The taxpayers next pay much attention to Section 108 of the Tax Reform Act of 1984, Pub. L. No. 98-369 Sec. 108, 98 Stat. 494, 630 (1984) ("section 108") and urge that its provisions countenance the type of straddle transactions which are at issue in this case. Specifically, the taxpayers argue that because there was an objectively reasonable potential for profit in the transactions, then section 108 applies with full force so as to allow the claimed deductions. The original version of section 108 reads in part as follows:

(a) GENERAL RULE.--For purposes of the Internal Revenue Code of 1954, in the case of any disposition of 1 or more positions--

(1) which were entered into before 1982 and form part of a straddle ...

... any loss from such disposition shall be allowed for the taxable year of the disposition if such position is part of a transaction entered into for profit. ...

Pub. L. No. 98-369, Sec. 108, 98 Stat. 494, 630 (1984) (emphasis added).

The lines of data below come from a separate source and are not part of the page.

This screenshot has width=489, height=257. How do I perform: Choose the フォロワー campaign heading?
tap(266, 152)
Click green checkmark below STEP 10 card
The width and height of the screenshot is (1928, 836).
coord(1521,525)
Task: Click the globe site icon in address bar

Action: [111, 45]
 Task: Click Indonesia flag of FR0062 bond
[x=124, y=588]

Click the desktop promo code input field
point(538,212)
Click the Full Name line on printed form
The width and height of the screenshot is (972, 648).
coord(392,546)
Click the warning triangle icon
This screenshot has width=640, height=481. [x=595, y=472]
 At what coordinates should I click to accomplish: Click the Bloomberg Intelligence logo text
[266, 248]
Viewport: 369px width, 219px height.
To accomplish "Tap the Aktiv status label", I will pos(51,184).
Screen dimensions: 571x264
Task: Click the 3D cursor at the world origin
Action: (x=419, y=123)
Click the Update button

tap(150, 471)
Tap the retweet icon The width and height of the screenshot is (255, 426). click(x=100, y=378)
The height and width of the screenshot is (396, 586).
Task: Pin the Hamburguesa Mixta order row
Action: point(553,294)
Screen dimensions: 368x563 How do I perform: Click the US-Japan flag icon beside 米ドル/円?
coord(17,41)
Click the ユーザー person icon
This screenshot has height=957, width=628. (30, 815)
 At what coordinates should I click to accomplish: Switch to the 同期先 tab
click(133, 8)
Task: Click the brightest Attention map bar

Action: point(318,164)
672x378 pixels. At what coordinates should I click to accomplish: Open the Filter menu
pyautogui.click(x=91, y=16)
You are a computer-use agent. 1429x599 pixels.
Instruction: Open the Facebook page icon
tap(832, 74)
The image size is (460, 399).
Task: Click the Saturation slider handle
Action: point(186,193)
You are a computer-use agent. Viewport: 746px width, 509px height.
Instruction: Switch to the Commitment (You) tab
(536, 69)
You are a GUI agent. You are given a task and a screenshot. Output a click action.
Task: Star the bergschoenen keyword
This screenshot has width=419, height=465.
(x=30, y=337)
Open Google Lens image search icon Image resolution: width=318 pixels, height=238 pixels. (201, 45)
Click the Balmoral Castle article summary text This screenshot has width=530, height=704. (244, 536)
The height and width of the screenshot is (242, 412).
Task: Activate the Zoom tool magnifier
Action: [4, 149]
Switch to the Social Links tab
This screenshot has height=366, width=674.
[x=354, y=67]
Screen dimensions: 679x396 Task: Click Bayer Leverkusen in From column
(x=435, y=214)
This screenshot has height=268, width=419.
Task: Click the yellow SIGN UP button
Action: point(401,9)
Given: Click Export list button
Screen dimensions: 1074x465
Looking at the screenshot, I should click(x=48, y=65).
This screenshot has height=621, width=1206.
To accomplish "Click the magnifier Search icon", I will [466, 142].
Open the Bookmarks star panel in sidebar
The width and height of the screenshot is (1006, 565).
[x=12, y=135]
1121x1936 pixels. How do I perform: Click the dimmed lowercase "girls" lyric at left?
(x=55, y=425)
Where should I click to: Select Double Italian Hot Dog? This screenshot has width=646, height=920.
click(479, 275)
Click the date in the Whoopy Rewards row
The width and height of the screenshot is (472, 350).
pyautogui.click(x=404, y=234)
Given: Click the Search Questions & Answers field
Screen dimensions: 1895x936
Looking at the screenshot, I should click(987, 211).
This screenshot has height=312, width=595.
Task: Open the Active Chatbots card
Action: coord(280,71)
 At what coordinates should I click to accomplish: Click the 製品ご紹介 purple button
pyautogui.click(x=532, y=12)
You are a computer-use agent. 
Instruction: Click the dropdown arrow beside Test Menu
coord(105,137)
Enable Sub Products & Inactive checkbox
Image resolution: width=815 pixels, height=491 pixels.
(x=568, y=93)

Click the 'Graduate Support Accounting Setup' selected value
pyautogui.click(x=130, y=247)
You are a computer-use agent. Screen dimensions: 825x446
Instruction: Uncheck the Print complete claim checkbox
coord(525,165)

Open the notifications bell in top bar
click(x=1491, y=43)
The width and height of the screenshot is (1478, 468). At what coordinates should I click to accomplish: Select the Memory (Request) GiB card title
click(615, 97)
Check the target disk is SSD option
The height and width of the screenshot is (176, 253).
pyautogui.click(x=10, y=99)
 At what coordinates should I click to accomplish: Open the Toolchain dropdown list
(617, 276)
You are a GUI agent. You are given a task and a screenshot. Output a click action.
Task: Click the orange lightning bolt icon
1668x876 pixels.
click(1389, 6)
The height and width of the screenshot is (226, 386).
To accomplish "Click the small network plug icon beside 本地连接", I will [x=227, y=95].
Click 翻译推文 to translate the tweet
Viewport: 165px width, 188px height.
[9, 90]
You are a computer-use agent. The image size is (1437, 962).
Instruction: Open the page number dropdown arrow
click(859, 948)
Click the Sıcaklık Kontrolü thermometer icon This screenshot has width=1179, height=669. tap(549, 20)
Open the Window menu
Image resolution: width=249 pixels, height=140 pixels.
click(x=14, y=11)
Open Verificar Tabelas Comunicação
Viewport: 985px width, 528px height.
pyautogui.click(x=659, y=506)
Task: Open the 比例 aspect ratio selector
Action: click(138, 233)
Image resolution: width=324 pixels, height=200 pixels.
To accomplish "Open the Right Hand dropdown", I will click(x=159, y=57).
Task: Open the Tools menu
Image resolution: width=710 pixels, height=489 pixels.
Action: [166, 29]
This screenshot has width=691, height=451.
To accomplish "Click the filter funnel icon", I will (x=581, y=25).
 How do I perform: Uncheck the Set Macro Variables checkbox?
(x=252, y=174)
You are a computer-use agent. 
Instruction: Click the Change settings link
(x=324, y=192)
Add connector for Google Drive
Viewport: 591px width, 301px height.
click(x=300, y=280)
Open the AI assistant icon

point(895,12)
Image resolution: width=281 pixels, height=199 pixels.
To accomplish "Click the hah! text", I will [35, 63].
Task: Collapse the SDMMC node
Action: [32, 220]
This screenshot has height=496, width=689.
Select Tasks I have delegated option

Before the enactment of section 108, the circumstances under which a taxpayer could deduct the losses from a commodities future straddle were unclear. In a 1977 private letter ruling, the Internal Revenue Service (IRS) held that losses on one leg of a straddle were not deductible as long as the other leg of the straddle remained open. See Rev.Rul. 77-185, 1977-1 C.B. 48. The Tax Court, however, disagreed with the IRS' standard and concluded that the appropriate litmus for deductibility of losses in year one of a straddle transaction was whether a taxpayer seeking to claim such a deduction entered into the transaction for profit as required by section 165(c) (2). The Tax Court's adoption of this subjective test4  proved troublesome since the IRS stuck to its position that losses incurred on one leg of an open straddle were not deductible. Concerned about the potential for a substantial increase in the volume of litigation because of the disparity in the positions of the Tax Court and the IRS, Congress enacted section 108.

While Congress, through the enactment of section 108, ostensibly resolved the conflict between the positions of the Tax Court and the IRS with respect to when losses on one leg of a straddle could be deducted, it created a new problem--the interpretation of section 108's "entered into for profit" standard. Was the proper construction of the "entered into for profit" language to be the objective "reasonable prospect of any profit" test or the subjective "primarily for profit" standard of section 165? Wrestling with that question, the Tax Court concluded that Congress intended section 108 to mandate an objective test, namely, whether the particular straddle transaction had a "reasonable prospect of any profit" at the time of its acquisition. Miller v. Commissioner, 84 T.C. 827, 842 (1985). This result obtained notwithstanding the similarity of the language of section 108 and the language of section 165(c) (1).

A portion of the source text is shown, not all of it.